[Date Prev][Date Next] [Chronological] [Thread] [Top]

Re: Continued instability on Solaris 7



At 09:27 AM 2002-08-05, Alan Sparks wrote:
>Didn't receive any response to earlier postings, so one last try to see if
>anyone else is having problems (or success!) on Solaris 7 with OpenLDAP
>2.1.3.

Haven't a clue about Solaris (SunOS 5.x), but I'll make a few
general comments.

>I've upgraded to ENG_RELEASE_2_1 as of about a week ago,

We've made a number of updates to re21 since then...

>and made sure I
>build with BDB 4.0.14 statically linked.  Built with GCC 2.95.2.

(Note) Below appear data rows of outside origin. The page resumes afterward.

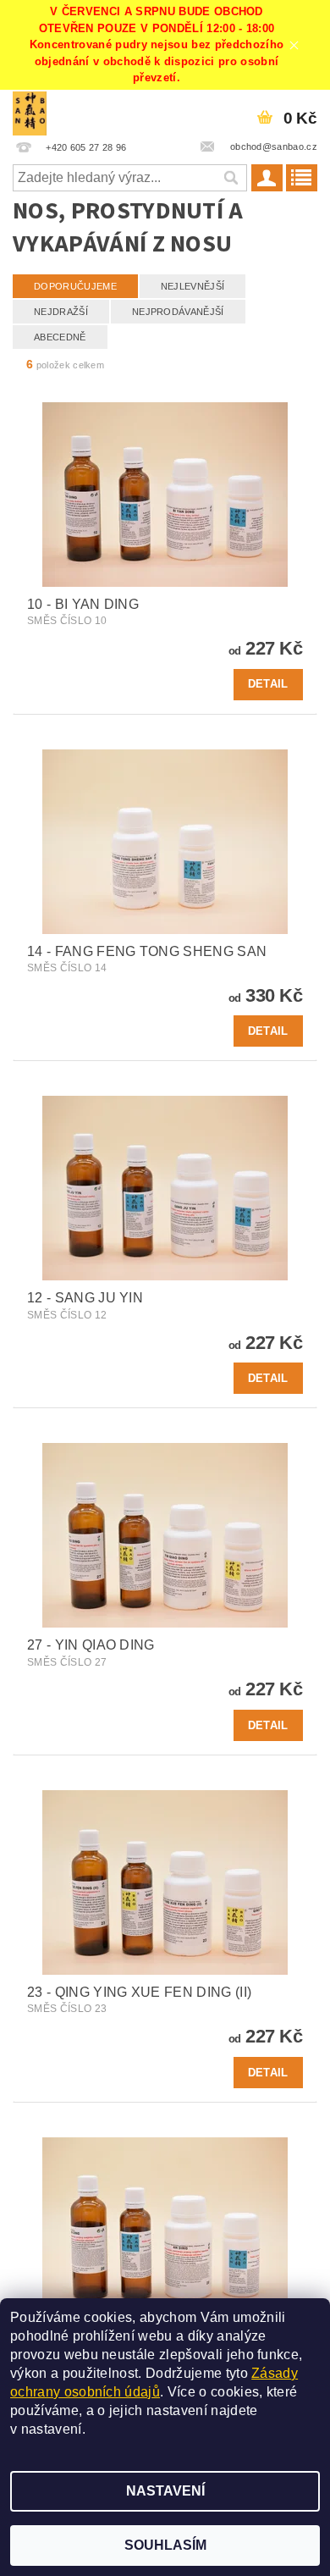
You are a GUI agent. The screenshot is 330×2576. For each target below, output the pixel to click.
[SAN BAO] (30, 112)
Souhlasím (165, 2545)
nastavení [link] (51, 2429)
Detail (268, 683)
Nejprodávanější (178, 312)
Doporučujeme (75, 286)
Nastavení (165, 2491)
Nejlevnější (193, 286)
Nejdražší (61, 312)
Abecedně (60, 337)
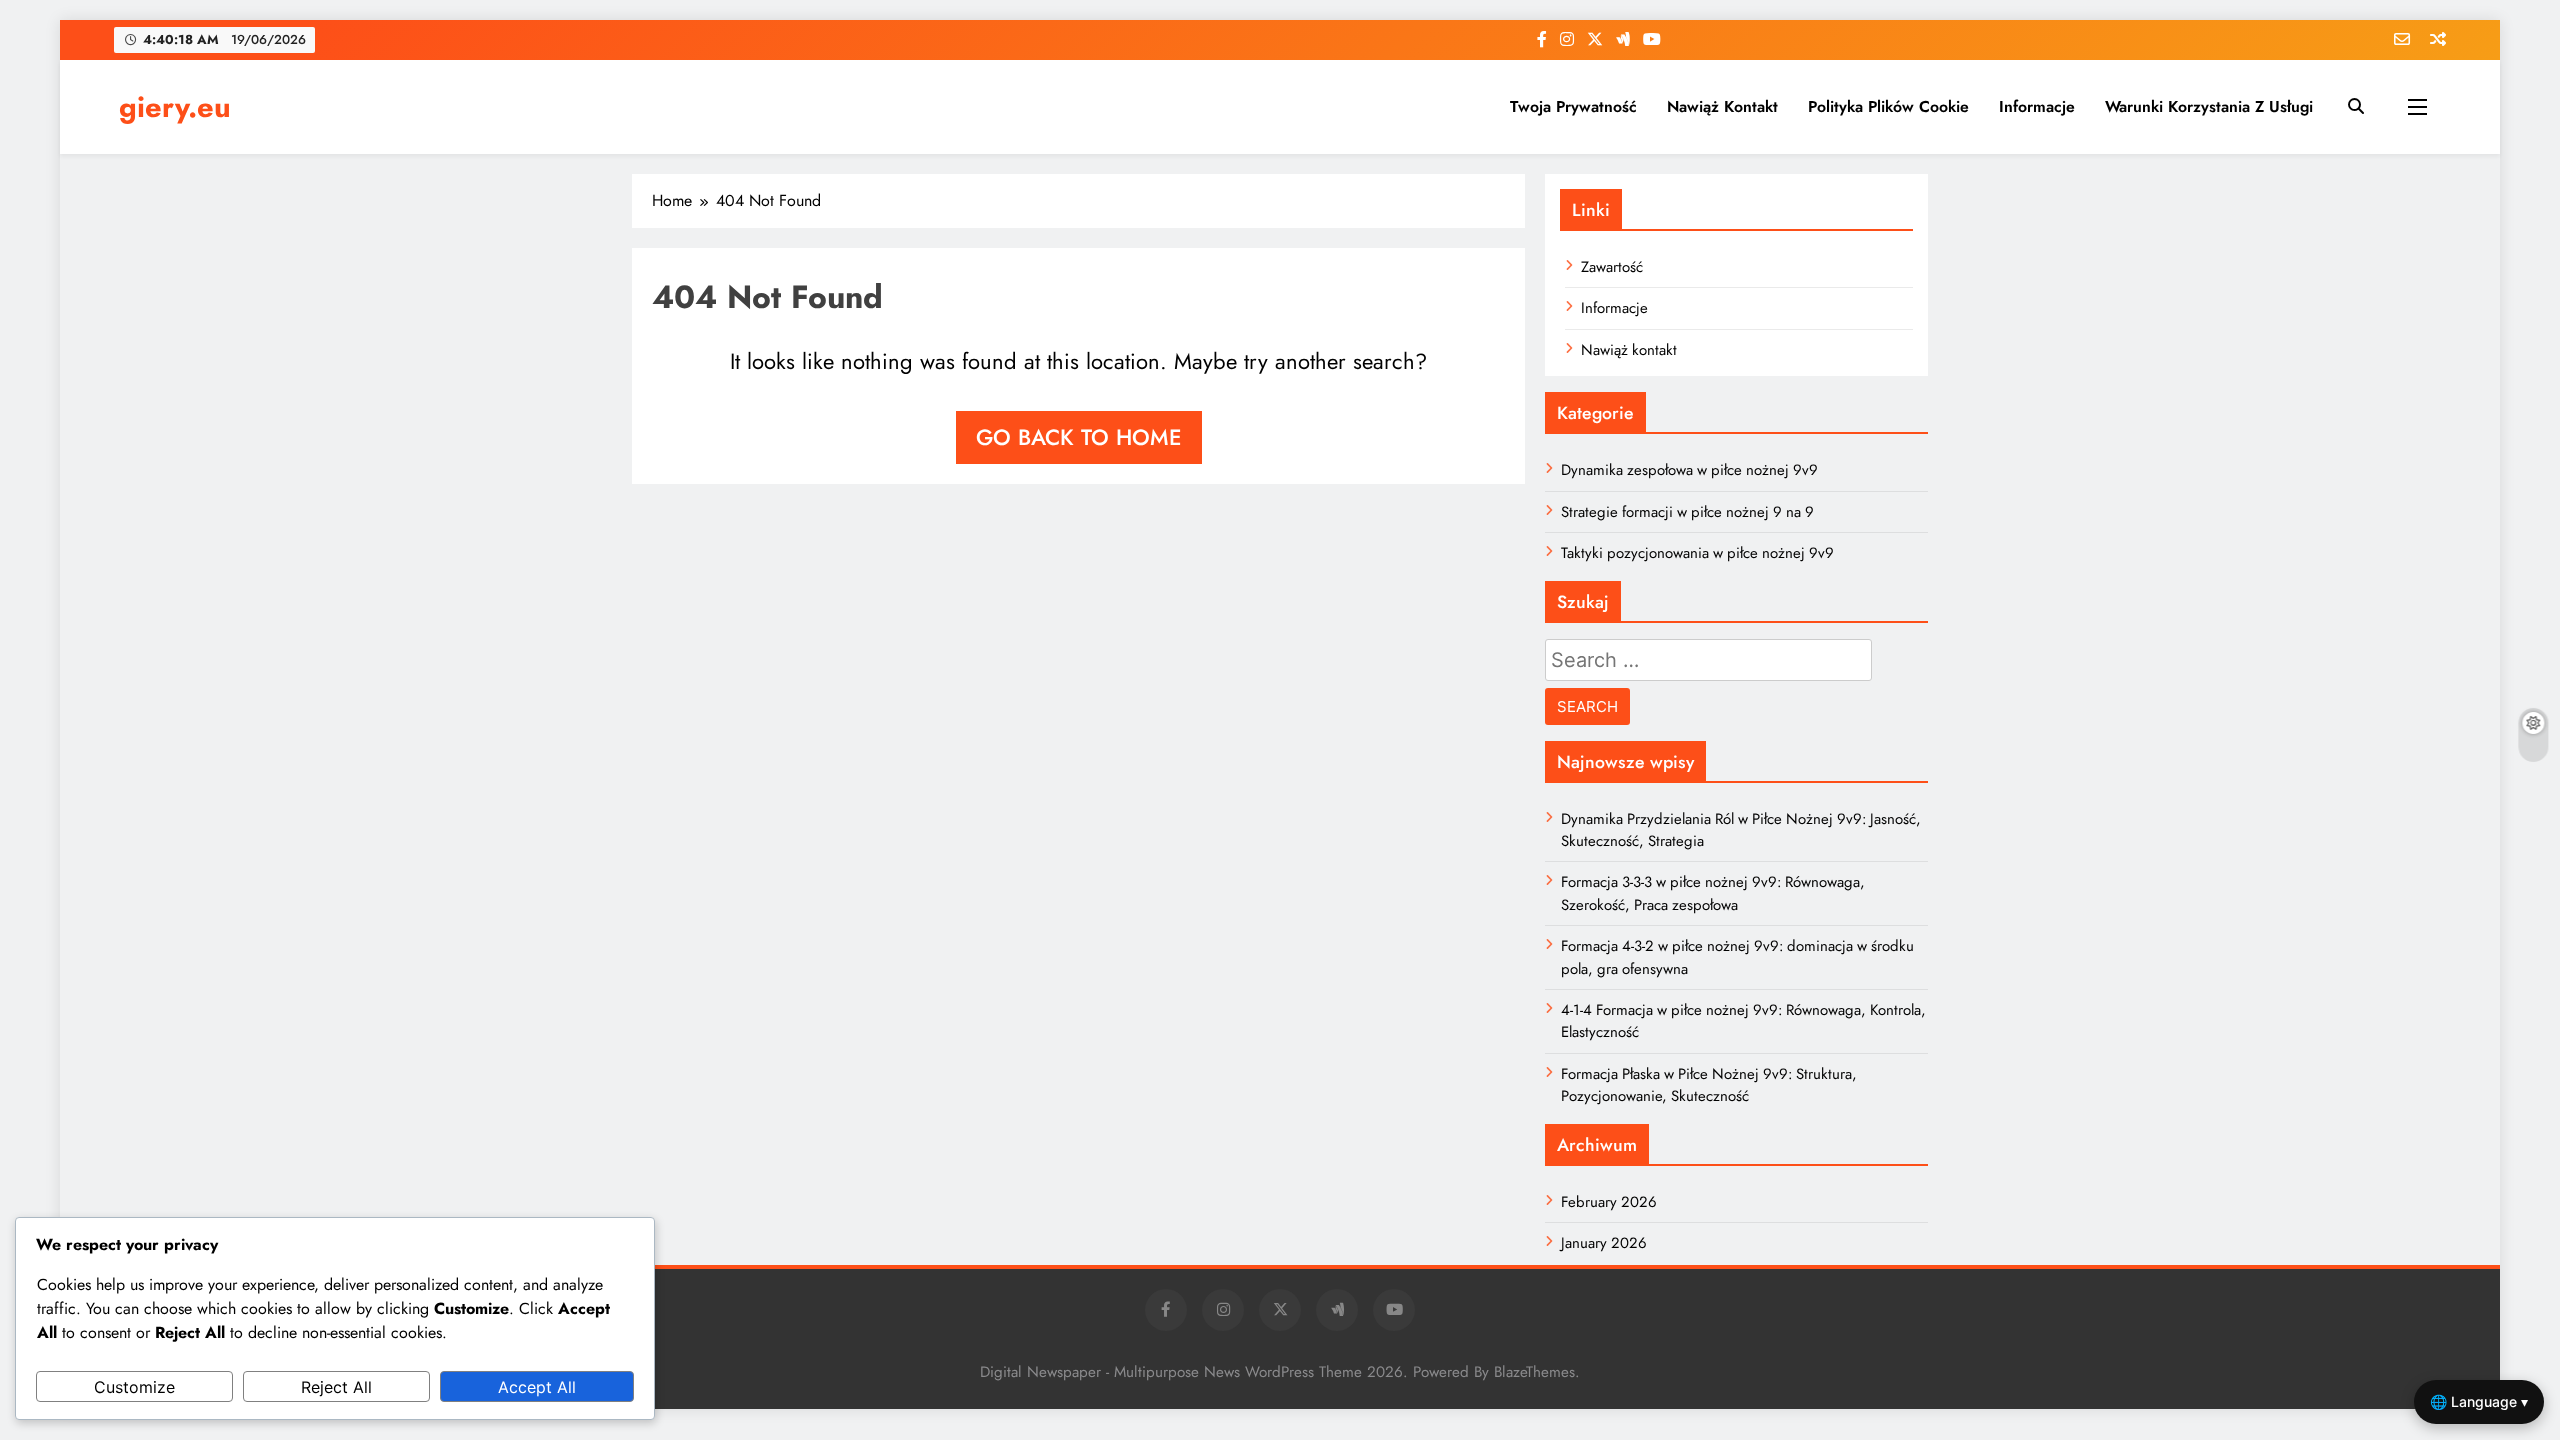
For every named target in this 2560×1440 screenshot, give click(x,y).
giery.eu (175, 107)
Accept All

You might want to very BDB is working properly.  Sleepycat
includes a test suite as part of the BerkeleyDB distribution.
With GCC, use "-O -g" (e.g., no -O2 or greater).

>Replication stops on random occasions, either after a couple of days or a
>couple of hours.  The master (very lightly loaded) shows entries written
>to the replog, and the slurpd.status log shows entries also picked up.
>
>Unfortunately, nothing updates in the slave (same software build). 

What do the slave's logs say is happening?

>Sending a SIGTERM to the slave slapd causes it to stop responding and
>suddenly begin consuming 80% of CPU, until sent a SIGKILL.

It's likely trying hard to complete an update.  The SIGKILL,
of course, causes it to drop the update on the floor.

>Restarting it afterwards gets back to normal replication (for a while).  I have yet to
>find something in the log indicating the issue.

>I've rebuilt and reindexed the databases (LDBM backend) to no avail.  Is
>the BDB backend considered better for these purposes?  I'm using LDBM
>since it's older (and I hoped more mature) than the bdb backend...

We'll still shaking out BDB.  It works well enough for general
use, but it's not "stable" yet.

>Does anyone have any insight into why this might happen?  The instability
>is really causing havoc on my network, since I can't depend on whether
>changes get written.  Thanks in advance for any advice.